Description of the task:
Repeat back the entries that follow, keeping every word as it is.
Given records: Begin
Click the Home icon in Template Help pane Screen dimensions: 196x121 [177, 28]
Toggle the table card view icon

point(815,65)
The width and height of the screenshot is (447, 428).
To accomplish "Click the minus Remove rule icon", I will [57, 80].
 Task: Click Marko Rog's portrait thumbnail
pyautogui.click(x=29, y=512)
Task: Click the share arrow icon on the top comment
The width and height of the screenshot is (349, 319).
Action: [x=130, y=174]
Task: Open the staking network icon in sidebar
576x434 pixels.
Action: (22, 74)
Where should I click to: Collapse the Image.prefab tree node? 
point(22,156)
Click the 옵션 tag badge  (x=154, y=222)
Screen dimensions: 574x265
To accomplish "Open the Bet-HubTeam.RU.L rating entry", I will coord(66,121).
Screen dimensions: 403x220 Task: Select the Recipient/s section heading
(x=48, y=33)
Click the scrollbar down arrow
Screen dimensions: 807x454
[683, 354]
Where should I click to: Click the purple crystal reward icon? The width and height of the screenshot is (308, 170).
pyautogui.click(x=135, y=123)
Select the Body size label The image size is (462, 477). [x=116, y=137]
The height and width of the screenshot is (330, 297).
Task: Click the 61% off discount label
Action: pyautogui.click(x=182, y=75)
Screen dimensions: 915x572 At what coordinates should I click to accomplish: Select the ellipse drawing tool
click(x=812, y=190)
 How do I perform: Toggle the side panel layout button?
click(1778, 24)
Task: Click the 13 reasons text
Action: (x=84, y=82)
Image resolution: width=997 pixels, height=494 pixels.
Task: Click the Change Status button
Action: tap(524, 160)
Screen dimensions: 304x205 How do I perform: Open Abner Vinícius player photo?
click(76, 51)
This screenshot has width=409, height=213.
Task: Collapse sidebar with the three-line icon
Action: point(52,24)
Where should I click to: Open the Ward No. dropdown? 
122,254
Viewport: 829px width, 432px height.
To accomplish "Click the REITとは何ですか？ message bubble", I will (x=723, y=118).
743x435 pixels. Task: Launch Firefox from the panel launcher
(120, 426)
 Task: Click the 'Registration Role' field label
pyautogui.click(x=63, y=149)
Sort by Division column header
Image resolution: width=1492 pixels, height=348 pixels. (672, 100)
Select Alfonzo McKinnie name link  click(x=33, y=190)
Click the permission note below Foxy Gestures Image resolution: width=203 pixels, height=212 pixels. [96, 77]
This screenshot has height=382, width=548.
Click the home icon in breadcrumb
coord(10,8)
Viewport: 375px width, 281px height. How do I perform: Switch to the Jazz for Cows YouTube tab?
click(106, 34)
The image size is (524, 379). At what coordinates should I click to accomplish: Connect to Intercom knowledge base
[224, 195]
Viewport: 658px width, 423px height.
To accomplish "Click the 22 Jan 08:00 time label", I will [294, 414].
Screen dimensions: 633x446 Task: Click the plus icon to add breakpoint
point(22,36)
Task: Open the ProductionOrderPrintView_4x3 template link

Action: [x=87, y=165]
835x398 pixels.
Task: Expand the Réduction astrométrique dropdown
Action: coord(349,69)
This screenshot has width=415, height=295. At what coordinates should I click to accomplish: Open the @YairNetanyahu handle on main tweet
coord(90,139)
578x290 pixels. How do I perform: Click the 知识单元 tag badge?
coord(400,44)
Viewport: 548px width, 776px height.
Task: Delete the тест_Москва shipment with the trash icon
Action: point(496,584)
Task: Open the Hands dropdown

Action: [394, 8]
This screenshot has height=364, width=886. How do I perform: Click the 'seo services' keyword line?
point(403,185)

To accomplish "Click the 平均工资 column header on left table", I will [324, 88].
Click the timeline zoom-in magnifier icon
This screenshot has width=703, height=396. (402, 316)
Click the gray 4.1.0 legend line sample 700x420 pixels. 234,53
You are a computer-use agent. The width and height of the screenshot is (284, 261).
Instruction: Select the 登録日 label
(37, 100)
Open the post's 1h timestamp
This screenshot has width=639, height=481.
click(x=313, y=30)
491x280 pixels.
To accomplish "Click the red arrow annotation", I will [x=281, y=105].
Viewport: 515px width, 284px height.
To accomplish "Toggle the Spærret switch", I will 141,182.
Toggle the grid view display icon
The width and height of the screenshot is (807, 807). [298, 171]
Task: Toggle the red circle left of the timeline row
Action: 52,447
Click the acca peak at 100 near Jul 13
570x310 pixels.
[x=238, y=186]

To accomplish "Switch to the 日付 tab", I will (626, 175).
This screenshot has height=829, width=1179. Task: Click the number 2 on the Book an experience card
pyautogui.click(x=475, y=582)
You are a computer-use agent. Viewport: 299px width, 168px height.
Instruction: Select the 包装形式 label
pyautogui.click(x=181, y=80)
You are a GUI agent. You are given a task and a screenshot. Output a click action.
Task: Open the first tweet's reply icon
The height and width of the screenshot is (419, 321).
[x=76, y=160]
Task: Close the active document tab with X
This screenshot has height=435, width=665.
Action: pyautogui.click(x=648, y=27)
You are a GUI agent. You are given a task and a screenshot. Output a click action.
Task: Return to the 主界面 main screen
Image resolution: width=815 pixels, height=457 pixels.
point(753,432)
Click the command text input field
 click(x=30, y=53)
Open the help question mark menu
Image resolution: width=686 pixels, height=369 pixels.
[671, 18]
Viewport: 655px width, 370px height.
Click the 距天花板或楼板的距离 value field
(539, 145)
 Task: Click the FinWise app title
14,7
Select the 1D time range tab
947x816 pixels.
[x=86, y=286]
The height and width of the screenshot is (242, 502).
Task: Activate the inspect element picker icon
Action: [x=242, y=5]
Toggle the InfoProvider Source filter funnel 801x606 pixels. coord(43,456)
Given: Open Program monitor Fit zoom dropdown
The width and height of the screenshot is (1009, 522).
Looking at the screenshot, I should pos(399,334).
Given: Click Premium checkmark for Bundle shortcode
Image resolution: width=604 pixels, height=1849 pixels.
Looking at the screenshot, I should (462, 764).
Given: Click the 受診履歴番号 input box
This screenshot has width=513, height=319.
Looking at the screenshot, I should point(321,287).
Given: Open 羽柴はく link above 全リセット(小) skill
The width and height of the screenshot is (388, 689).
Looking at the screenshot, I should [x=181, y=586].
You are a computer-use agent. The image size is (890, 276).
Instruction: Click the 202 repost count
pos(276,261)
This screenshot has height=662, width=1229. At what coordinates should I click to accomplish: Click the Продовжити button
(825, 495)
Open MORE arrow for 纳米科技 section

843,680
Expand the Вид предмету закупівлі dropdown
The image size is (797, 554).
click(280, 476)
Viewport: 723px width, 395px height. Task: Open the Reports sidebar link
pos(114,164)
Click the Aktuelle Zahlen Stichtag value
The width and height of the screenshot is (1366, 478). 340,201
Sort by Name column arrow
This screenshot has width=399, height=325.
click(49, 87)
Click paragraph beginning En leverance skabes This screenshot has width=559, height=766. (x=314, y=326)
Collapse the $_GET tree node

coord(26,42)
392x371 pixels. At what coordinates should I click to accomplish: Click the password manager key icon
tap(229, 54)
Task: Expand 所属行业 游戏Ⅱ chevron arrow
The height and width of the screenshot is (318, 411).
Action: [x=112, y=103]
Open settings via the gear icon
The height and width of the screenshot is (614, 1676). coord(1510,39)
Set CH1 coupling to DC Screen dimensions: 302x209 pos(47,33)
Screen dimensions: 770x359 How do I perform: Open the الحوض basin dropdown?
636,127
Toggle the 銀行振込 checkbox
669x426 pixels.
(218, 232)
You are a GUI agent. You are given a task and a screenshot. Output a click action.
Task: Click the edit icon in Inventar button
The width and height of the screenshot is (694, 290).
Given records: End
Exercise solution:
Click the Home icon in Template Help pane Screen dimensions: 196x121 [177, 28]
Toggle the table card view icon

point(815,65)
The width and height of the screenshot is (447, 428).
To accomplish "Click the minus Remove rule icon", I will [57, 80].
 Task: Click Marko Rog's portrait thumbnail
pyautogui.click(x=29, y=512)
Task: Click the share arrow icon on the top comment
The width and height of the screenshot is (349, 319).
Action: [x=130, y=174]
Task: Open the staking network icon in sidebar
576x434 pixels.
Action: (22, 74)
Where should I click to: Collapse the Image.prefab tree node? 
point(22,156)
Click the 옵션 tag badge  (x=154, y=222)
Screen dimensions: 574x265
To accomplish "Open the Bet-HubTeam.RU.L rating entry", I will coord(66,121).
Screen dimensions: 403x220 Task: Select the Recipient/s section heading
(x=48, y=33)
Click the scrollbar down arrow
Screen dimensions: 807x454
[683, 354]
Where should I click to: Click the purple crystal reward icon? The width and height of the screenshot is (308, 170).
pyautogui.click(x=135, y=123)
Select the Body size label The image size is (462, 477). [x=116, y=137]
The height and width of the screenshot is (330, 297).
Task: Click the 61% off discount label
Action: pyautogui.click(x=182, y=75)
Screen dimensions: 915x572 At what coordinates should I click to accomplish: Select the ellipse drawing tool
click(x=812, y=190)
 How do I perform: Toggle the side panel layout button?
click(1778, 24)
Task: Click the 13 reasons text
Action: (x=84, y=82)
Image resolution: width=997 pixels, height=494 pixels.
Task: Click the Change Status button
Action: tap(524, 160)
Screen dimensions: 304x205 How do I perform: Open Abner Vinícius player photo?
click(76, 51)
This screenshot has width=409, height=213.
Task: Collapse sidebar with the three-line icon
Action: point(52,24)
Where should I click to: Open the Ward No. dropdown? 
122,254
Viewport: 829px width, 432px height.
To accomplish "Click the REITとは何ですか？ message bubble", I will (x=723, y=118).
743x435 pixels. Task: Launch Firefox from the panel launcher
(120, 426)
 Task: Click the 'Registration Role' field label
pyautogui.click(x=63, y=149)
Sort by Division column header
Image resolution: width=1492 pixels, height=348 pixels. (672, 100)
Select Alfonzo McKinnie name link  click(x=33, y=190)
Click the permission note below Foxy Gestures Image resolution: width=203 pixels, height=212 pixels. [96, 77]
This screenshot has height=382, width=548.
Click the home icon in breadcrumb
coord(10,8)
Viewport: 375px width, 281px height. How do I perform: Switch to the Jazz for Cows YouTube tab?
click(106, 34)
The image size is (524, 379). At what coordinates should I click to accomplish: Connect to Intercom knowledge base
[224, 195]
Viewport: 658px width, 423px height.
To accomplish "Click the 22 Jan 08:00 time label", I will [294, 414].
Screen dimensions: 633x446 Task: Click the plus icon to add breakpoint
point(22,36)
Task: Open the ProductionOrderPrintView_4x3 template link

Action: [x=87, y=165]
835x398 pixels.
Task: Expand the Réduction astrométrique dropdown
Action: coord(349,69)
This screenshot has width=415, height=295. At what coordinates should I click to accomplish: Open the @YairNetanyahu handle on main tweet
coord(90,139)
578x290 pixels. How do I perform: Click the 知识单元 tag badge?
coord(400,44)
Viewport: 548px width, 776px height.
Task: Delete the тест_Москва shipment with the trash icon
Action: point(496,584)
Task: Open the Hands dropdown

Action: [394, 8]
This screenshot has height=364, width=886. How do I perform: Click the 'seo services' keyword line?
point(403,185)

To accomplish "Click the 平均工资 column header on left table", I will [324, 88].
Click the timeline zoom-in magnifier icon
This screenshot has width=703, height=396. (402, 316)
Click the gray 4.1.0 legend line sample 700x420 pixels. 234,53
You are a computer-use agent. The width and height of the screenshot is (284, 261).
Instruction: Select the 登録日 label
(37, 100)
Open the post's 1h timestamp
This screenshot has width=639, height=481.
click(x=313, y=30)
491x280 pixels.
To accomplish "Click the red arrow annotation", I will [x=281, y=105].
Viewport: 515px width, 284px height.
To accomplish "Toggle the Spærret switch", I will 141,182.
Toggle the grid view display icon
The width and height of the screenshot is (807, 807). [298, 171]
Task: Toggle the red circle left of the timeline row
Action: 52,447
Click the acca peak at 100 near Jul 13
570x310 pixels.
[x=238, y=186]

To accomplish "Switch to the 日付 tab", I will (626, 175).
This screenshot has height=829, width=1179. Task: Click the number 2 on the Book an experience card
pyautogui.click(x=475, y=582)
You are a computer-use agent. Viewport: 299px width, 168px height.
Instruction: Select the 包装形式 label
pyautogui.click(x=181, y=80)
You are a GUI agent. You are given a task and a screenshot. Output a click action.
Task: Open the first tweet's reply icon
The height and width of the screenshot is (419, 321).
[x=76, y=160]
Task: Close the active document tab with X
This screenshot has height=435, width=665.
Action: pyautogui.click(x=648, y=27)
You are a GUI agent. You are given a task and a screenshot. Output a click action.
Task: Return to the 主界面 main screen
Image resolution: width=815 pixels, height=457 pixels.
point(753,432)
Click the command text input field
 click(x=30, y=53)
Open the help question mark menu
Image resolution: width=686 pixels, height=369 pixels.
[671, 18]
Viewport: 655px width, 370px height.
Click the 距天花板或楼板的距离 value field
(539, 145)
 Task: Click the FinWise app title
14,7
Select the 1D time range tab
947x816 pixels.
[x=86, y=286]
The height and width of the screenshot is (242, 502).
Task: Activate the inspect element picker icon
Action: [x=242, y=5]
Toggle the InfoProvider Source filter funnel 801x606 pixels. coord(43,456)
Given: Open Program monitor Fit zoom dropdown
The width and height of the screenshot is (1009, 522).
Looking at the screenshot, I should pos(399,334).
Given: Click Premium checkmark for Bundle shortcode
Image resolution: width=604 pixels, height=1849 pixels.
Looking at the screenshot, I should (462, 764).
Given: Click the 受診履歴番号 input box
This screenshot has width=513, height=319.
Looking at the screenshot, I should point(321,287).
Given: Open 羽柴はく link above 全リセット(小) skill
The width and height of the screenshot is (388, 689).
Looking at the screenshot, I should [x=181, y=586].
You are a computer-use agent. The image size is (890, 276).
Instruction: Click the 202 repost count
pos(276,261)
This screenshot has height=662, width=1229. At what coordinates should I click to accomplish: Click the Продовжити button
(825, 495)
Open MORE arrow for 纳米科技 section

843,680
Expand the Вид предмету закупівлі dropdown
The image size is (797, 554).
click(280, 476)
Viewport: 723px width, 395px height. Task: Open the Reports sidebar link
pos(114,164)
Click the Aktuelle Zahlen Stichtag value
The width and height of the screenshot is (1366, 478). 340,201
Sort by Name column arrow
This screenshot has width=399, height=325.
click(49, 87)
Click paragraph beginning En leverance skabes This screenshot has width=559, height=766. (x=314, y=326)
Collapse the $_GET tree node

coord(26,42)
392x371 pixels. At what coordinates should I click to accomplish: Click the password manager key icon
tap(229, 54)
Task: Expand 所属行业 游戏Ⅱ chevron arrow
The height and width of the screenshot is (318, 411).
Action: [x=112, y=103]
Open settings via the gear icon
The height and width of the screenshot is (614, 1676). coord(1510,39)
Set CH1 coupling to DC Screen dimensions: 302x209 pos(47,33)
Screen dimensions: 770x359 How do I perform: Open the الحوض basin dropdown?
636,127
Toggle the 銀行振込 checkbox
669x426 pixels.
(218, 232)
You are a GUI agent. You are given a task and a screenshot. Output a click action.
Task: Click the edit icon in Inventar button
The width and height of the screenshot is (694, 290).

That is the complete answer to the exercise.